Ele deixa as coisas bem mais bregas, quase de um jeito constrangedor, e não tem nem 1/4 do peso do livro, mas não é como se eu estivesse esperando isso.
É um filme bonitinho e agradável, mas fraco em nível sessão da tarde, especialmente porque eles pegam pesado na hora de fazer a Anne Hathaway parecer retardada e o Dex está odioso demais em sua postura de playboy, então é difícil simpatizar com ele como ocorre no livro.
O problema é que além de tudo eu vi dublado, e a capacidade que isso tem de amangolar (-Q?) os atores é absurda.
Achei ele um filme bem levinho e ameno que não acrescenta muito. Mas ainda assim não consigo pensar em ninguém que se encaixe melhor no papel do que a Anne.

A Vida Marinha Com Steve Zissou
Lembro de como fiquei com meu primeiro Wes Anderson, Os Excêntricos Tenenbaums, quando o assisti há uns dois anos atrás, também no corujão (corujão está construindo toda a minha identidade cinematográfica).
Eu não estava entendendo bem como aquele jeito de fazer cinema, tão excêntrico quanto o título do filme, funcionava comigo. Fiquei fascinada pela inusitada paleta de cores, marca registrada do diretor, pela excentricidade (ela de novo) dos personagens, pela peculiaridade daquela forma de contar uma história que em si não era nada trivial.
Então quando eu soube que ia passar Steven Zissou no corujão, não pude perder. Todos os elementos típicos do Wes Anderson se percebem no filme, claro, que conta a história de um grupo de aventureiros que documenta suas atividades lançando filmes prestigiados e que sai em exploração pelo mar atrás de um tubarão raro que matou um membro da equipe. A história é bem disparatada e louca, como deve ser, e a fotografia é uma poesia à parte.

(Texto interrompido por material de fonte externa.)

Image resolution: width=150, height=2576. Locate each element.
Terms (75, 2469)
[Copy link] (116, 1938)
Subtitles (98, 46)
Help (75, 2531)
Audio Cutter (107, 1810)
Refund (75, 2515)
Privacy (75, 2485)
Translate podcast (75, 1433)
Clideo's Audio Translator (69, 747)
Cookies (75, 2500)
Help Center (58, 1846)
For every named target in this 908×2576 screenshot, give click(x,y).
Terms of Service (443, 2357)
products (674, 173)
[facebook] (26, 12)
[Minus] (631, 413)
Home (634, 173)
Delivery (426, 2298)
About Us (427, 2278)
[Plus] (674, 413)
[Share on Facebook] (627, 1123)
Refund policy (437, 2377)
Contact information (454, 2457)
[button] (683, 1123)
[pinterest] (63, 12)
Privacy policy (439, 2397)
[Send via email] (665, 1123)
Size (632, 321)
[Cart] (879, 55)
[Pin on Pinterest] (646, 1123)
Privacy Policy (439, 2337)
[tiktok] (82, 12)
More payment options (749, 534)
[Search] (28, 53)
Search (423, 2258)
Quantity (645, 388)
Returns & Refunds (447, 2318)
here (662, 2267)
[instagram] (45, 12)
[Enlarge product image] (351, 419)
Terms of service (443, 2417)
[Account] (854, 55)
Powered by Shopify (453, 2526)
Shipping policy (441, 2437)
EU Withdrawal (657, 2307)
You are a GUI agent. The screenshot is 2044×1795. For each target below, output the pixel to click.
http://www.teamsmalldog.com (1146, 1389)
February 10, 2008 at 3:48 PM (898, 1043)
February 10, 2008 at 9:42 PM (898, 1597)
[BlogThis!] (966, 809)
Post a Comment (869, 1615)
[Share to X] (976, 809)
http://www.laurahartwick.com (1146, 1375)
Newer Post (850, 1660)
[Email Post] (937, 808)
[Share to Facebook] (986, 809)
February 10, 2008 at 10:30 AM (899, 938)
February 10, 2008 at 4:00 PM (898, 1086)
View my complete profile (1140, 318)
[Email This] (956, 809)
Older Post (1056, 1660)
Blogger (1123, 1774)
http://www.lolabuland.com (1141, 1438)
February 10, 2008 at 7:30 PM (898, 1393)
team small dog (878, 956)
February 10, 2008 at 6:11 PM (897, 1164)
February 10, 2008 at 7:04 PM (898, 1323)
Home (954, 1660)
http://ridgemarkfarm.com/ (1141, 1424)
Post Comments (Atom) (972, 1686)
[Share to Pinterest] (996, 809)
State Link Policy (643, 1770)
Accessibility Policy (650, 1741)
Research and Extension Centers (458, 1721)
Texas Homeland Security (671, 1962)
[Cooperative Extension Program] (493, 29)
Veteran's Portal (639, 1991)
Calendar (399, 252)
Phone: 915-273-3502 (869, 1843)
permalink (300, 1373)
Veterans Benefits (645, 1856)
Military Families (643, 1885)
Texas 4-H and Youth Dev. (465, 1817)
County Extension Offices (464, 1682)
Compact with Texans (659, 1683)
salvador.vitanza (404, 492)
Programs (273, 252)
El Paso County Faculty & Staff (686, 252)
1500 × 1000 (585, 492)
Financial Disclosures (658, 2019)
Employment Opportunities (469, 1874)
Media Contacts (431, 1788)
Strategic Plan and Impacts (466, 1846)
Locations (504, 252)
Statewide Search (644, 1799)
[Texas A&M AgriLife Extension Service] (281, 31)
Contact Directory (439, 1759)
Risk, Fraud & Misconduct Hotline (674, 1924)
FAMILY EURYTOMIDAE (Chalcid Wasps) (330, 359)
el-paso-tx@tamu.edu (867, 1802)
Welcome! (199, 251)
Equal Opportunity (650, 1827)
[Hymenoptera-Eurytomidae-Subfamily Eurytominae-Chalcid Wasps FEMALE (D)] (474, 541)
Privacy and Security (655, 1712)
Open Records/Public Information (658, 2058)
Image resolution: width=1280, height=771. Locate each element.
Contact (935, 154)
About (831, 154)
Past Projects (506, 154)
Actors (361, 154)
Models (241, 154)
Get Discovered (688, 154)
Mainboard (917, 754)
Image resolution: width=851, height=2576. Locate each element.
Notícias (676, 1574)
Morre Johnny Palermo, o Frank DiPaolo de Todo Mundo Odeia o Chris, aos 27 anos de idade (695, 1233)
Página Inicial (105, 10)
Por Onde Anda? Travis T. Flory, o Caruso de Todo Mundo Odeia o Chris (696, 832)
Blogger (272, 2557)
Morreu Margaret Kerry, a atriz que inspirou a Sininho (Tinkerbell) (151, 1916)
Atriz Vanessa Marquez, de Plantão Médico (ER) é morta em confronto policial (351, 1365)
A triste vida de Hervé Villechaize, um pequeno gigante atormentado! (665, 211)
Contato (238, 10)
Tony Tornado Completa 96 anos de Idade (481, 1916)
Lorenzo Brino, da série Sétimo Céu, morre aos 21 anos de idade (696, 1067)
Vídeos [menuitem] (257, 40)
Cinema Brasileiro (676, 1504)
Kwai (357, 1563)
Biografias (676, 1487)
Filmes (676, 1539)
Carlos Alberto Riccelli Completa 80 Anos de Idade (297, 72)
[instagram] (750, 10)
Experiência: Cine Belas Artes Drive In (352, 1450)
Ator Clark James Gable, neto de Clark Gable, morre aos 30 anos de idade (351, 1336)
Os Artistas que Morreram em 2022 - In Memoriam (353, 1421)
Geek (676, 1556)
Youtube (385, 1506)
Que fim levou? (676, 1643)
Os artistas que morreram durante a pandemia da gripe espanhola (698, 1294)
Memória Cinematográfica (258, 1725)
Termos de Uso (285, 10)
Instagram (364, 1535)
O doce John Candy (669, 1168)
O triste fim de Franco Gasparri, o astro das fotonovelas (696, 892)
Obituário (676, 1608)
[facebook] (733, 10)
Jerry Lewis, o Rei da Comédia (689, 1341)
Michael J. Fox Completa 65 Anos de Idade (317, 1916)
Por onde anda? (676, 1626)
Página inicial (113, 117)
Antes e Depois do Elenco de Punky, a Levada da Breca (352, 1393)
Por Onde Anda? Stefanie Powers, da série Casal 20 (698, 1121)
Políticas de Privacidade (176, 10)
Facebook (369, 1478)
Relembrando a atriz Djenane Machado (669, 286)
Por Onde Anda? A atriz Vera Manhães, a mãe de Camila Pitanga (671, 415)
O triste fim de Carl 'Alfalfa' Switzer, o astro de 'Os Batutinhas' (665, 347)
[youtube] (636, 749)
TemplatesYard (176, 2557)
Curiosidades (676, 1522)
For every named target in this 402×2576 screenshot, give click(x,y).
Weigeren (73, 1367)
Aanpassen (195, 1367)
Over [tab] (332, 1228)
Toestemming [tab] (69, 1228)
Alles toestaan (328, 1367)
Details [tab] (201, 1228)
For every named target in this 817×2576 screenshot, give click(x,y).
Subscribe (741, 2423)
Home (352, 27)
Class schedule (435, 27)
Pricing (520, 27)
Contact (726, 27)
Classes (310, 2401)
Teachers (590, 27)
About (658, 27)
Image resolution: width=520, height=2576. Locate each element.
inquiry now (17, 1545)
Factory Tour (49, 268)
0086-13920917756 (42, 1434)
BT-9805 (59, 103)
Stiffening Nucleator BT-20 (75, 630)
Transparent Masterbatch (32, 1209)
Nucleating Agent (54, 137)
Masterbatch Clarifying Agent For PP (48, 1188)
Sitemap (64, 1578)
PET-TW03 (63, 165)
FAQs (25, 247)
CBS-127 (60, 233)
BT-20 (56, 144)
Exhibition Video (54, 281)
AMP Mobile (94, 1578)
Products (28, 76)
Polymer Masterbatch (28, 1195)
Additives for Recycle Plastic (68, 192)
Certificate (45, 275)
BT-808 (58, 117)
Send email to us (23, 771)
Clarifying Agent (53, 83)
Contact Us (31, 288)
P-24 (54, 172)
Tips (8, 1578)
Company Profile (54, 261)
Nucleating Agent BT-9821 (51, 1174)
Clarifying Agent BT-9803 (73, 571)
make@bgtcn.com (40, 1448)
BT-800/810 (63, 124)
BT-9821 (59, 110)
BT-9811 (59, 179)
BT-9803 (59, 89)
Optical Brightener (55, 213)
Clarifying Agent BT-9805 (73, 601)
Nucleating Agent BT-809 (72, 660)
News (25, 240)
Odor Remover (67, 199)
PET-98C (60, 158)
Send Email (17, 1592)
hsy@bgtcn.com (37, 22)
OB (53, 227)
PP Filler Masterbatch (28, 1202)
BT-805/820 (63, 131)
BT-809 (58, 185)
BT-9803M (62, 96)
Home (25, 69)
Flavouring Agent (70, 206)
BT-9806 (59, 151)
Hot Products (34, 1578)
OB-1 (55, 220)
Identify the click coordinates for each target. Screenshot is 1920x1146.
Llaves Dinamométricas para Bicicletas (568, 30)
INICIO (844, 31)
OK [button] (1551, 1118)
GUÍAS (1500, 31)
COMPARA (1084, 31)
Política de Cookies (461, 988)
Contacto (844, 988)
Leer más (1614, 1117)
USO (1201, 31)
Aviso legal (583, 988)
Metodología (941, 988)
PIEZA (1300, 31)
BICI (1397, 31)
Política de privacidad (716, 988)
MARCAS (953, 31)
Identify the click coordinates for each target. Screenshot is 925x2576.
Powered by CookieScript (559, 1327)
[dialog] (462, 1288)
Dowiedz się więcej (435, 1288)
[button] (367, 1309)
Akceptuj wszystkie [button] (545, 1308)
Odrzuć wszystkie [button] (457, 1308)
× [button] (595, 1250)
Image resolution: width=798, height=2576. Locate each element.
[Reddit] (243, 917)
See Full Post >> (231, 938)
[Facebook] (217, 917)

As cores pastel, a métrica obsessiva e inconfundível em cada quadro...
É um filme que meus irmãos odiariam, eles achariam sem pé nem cabeça (e o roteiro tem um quê de absurdo inegável - e indispensável), mas que eu assisto, como acho que todo mundo que gosta do Wes Anderson assiste, só pelo prazer de prestar atenção nos detalhes, sabe?
São filmes divertidíssimos.
Esse é especialmente divertido porque O SEU JORGE FAZ PARTE DO ELENCO E APARECE NO MEIO DAS CENAS TOCANDO VIOLÃO E CANTANDO COM A VOZ INCONFUNDÍVEL DELE DO NADA E VOCÊ FICA COMO ASSIM QUE COISA LINDA. Eu nem lembrava que ele estava no filme, então dei um gritinho quando ele apareceu pela primeira vez cantando Bowie porque AHH MEL DELS É O SEU JORGE WTF ADOREI. Embora minha mãe e a Taiane (ambas abandonaram o filme antes do meio, veja só) já estivessem bem incomodadas, eu me permitia dar chiliques toda vez que ele aparecia, assim, sem mais nem menos, no meio das cenas, cantando de um jeito totalmente absurdo naquele cenário, mas também absurdamente lindo (quer dizer, ele tem uma música com o meu nome; eu não preciso de mais nada na vida).
A gente tá de boa vendo o filme e AAAAHHHH O SEU JORGE. Tudo ok, tudo normal até que OLHA ALI ELE DE NOVO. Tava distraída com os gorrinhos vermelhos e então TAIANE ELE TÁ CANTANDO DE NOVO PARA TUDO.
Assistir a esse filme foi um amor. Fui dormir sorrindo.

Orange Is The New Black
Assisti às três últimas temporadas lançadas da série.
Pra ser sincera, eu fui perdendo o interesse na maratona. Passou a ser uma série que pra mim funcionaria melhor assistindo pontualmente e não em sequência. Ela continua muito boa, mas não me prende com tanto apelo.
Essas últimas temporadas também foram muito mais cômicas do que trágicas (a mais dramática é a segunda) e eu gosto de tragicidade.
O protagonismo da Piper também foi jogado pra escanteio completamente. Ela divide as cenas de igual pra igual com as outras personagens, e agora não temos uma protagonista só, e sim uma dezena delas, ou uma dezena de coadjuvantes, como você preferir.
Eu vou continuar assistindo à série, sim, porque ela é bem interessante, mas vou pegar leve no ritmo.
E continuo recomendando. Ela é hilária.

The Walking Dead
Vi os últimos episódios lançados da oitava temporada, e acho que todo mundo sabe que já deu o que tinha que dar. A história está dando voltas, os dilemas morais estão ficando repetitivos e por isso cansam e perdem sua validade, as mesmas besteiras cometidas pelos mesmos personagens são de encher o saco, o drama tá ficando meio tosco e perdendo o peso etc. Como dito, eu geralmente amo histórias pós-apocalípticas e meu "senso crítico ordinário" não se sustenta perto delas, mas já tá na hora de acabar. Tô torcendo muito pra que anunciem a nona temporada como a última, porque eu já estava assistindo aos episódios me arrastando e não vou ter fôlego pra mais muita coisa.
Porém, ainda quero saber qual vai ser o grand finale, embora a essa altura do campeonato não me preocupe tanto com a qualidade da coisa, e acharia HILÁRIO se fôssemos brindados com Rick acordando do coma de início na cama de hospital com Lori e Carl ao lado e um descaradíssimo e abusado (por parte dos roteiristas) foi tudo um sonho arrematando porcamente o final. Com certeza a indignação dos fãs ia tomar conta da internet. Eu ia rir demais.

Links, LINKS EVERYWHERE
-Sobre o estereótipo nascida sexy ontem.

-O livro que deu origem ao termo meritocracia era uma distopia.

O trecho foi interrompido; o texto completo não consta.